■ Data supplied ■
======

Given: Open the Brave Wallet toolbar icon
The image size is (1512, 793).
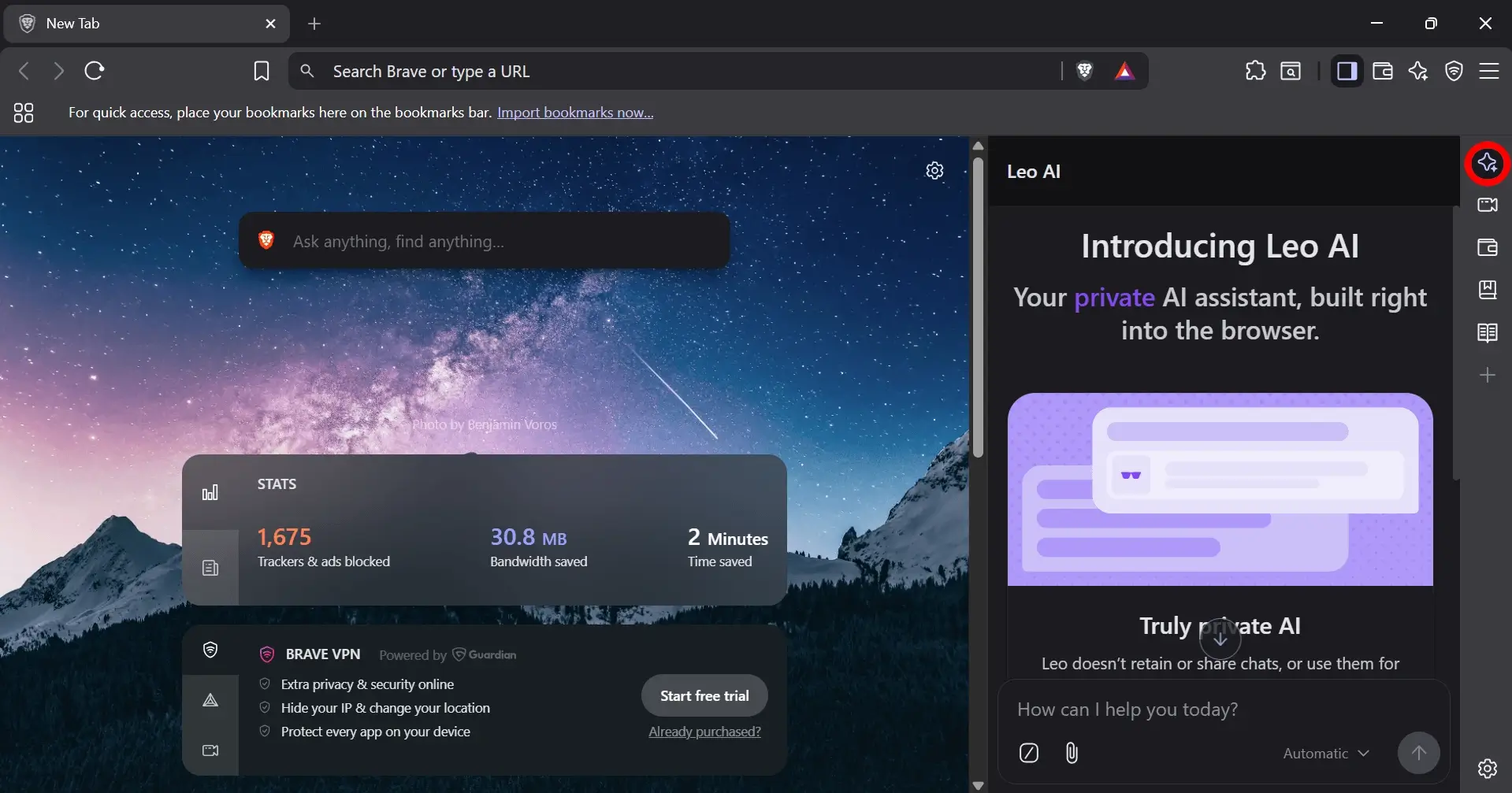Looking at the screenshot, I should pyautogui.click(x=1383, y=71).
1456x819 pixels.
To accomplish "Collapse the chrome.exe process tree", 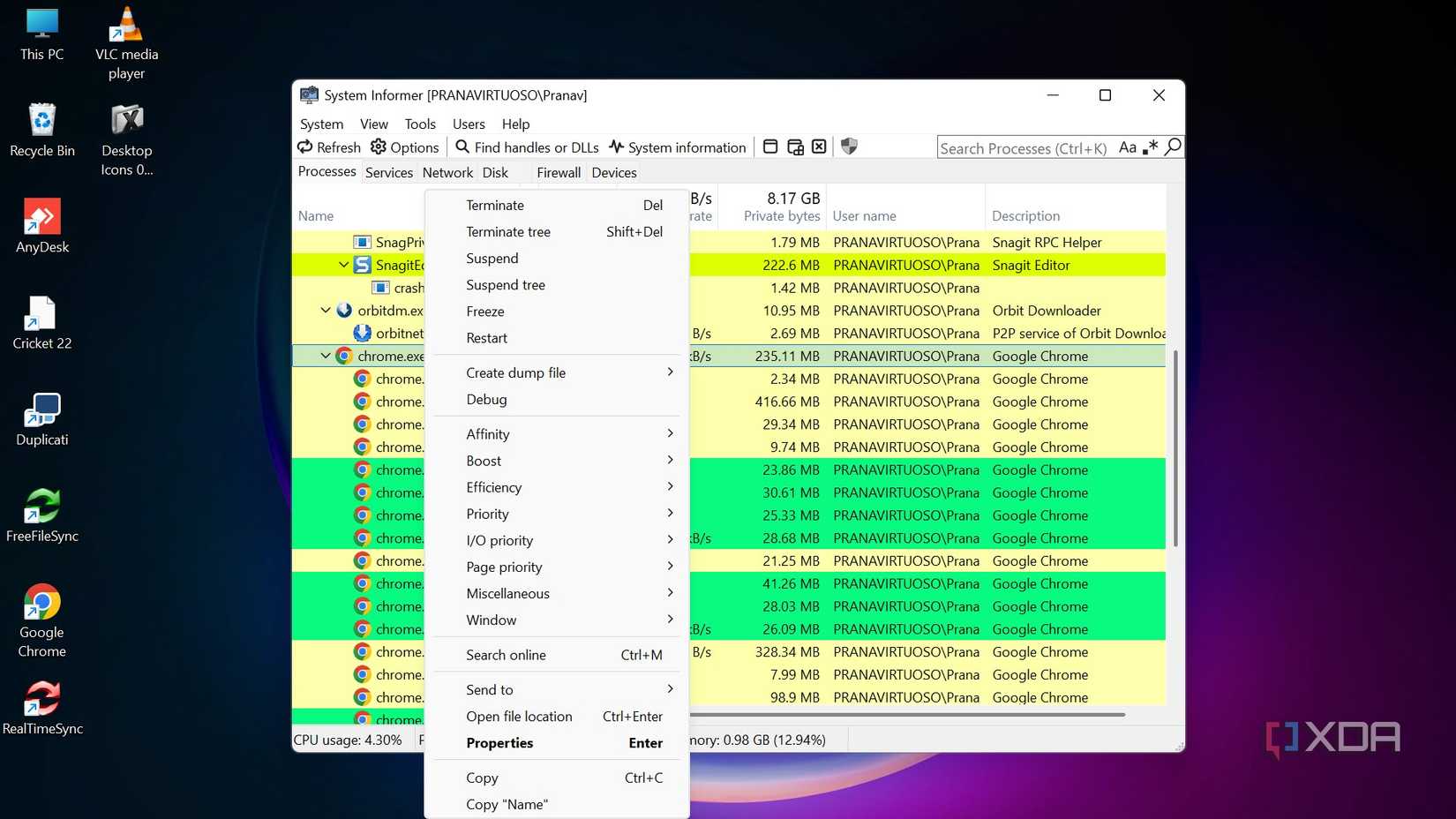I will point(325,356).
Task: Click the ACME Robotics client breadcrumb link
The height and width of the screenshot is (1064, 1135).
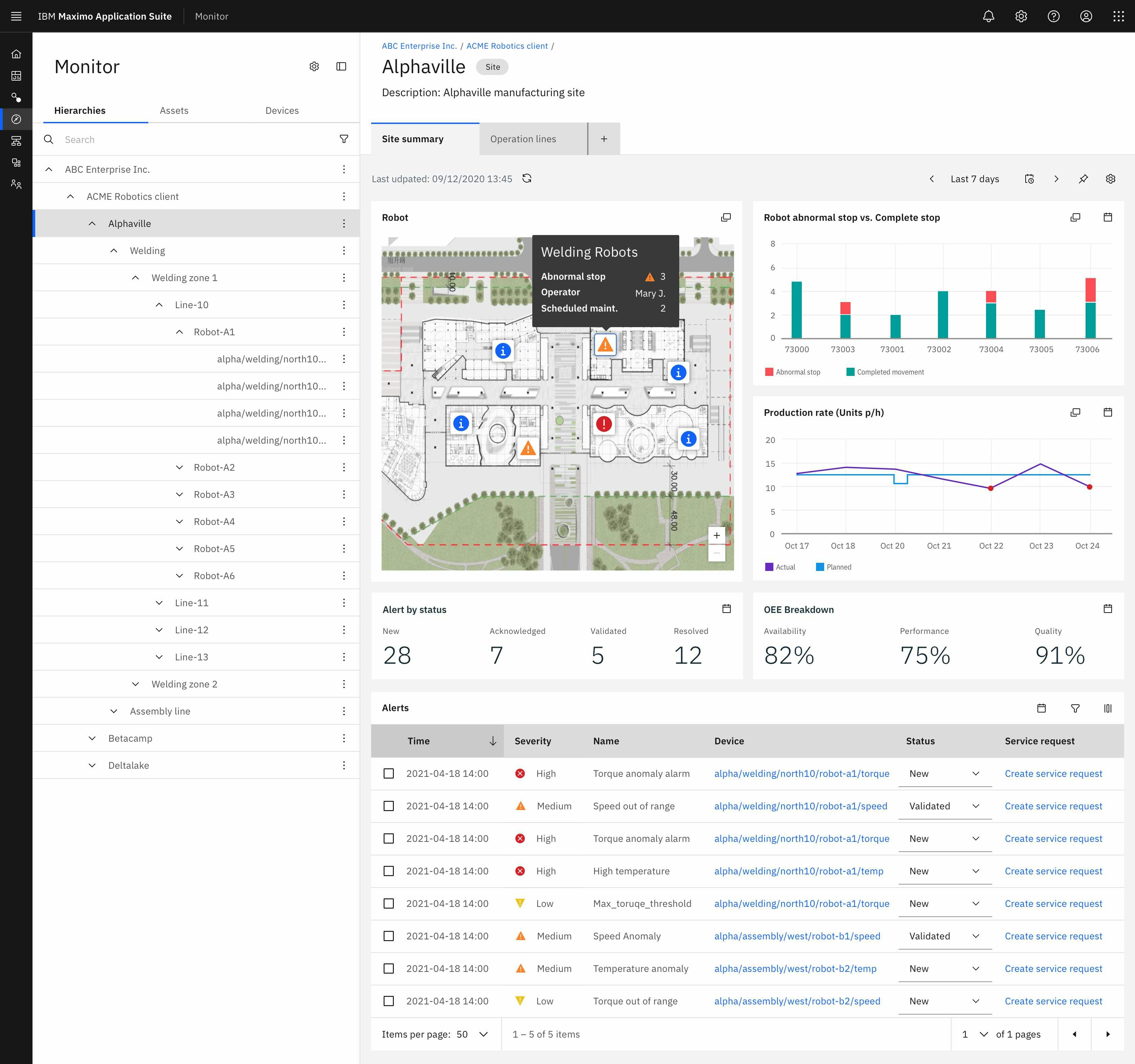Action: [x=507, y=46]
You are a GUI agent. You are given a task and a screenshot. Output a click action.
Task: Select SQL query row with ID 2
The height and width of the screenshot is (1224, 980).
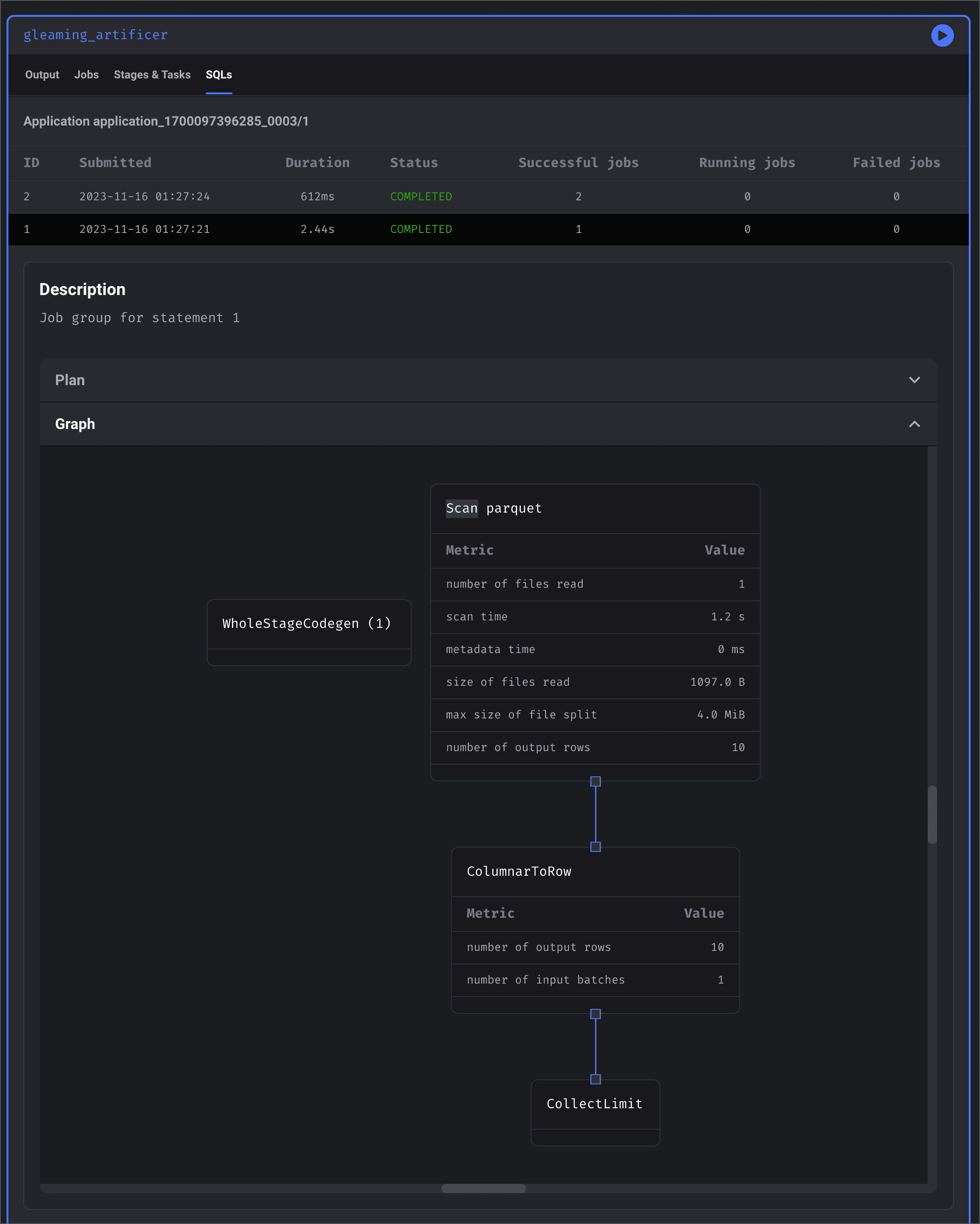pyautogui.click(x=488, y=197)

======

■ Assignment ■
All lines from the one holding "You are a GUI" to the end of the listing above need to be duplicated exactly. None of the pictures should be included.

■ Exercise response ■
You are a GUI agent. You are given a task and a screenshot. Output a click action.
Task: Select SQL query row with ID 2
The height and width of the screenshot is (1224, 980).
pyautogui.click(x=488, y=197)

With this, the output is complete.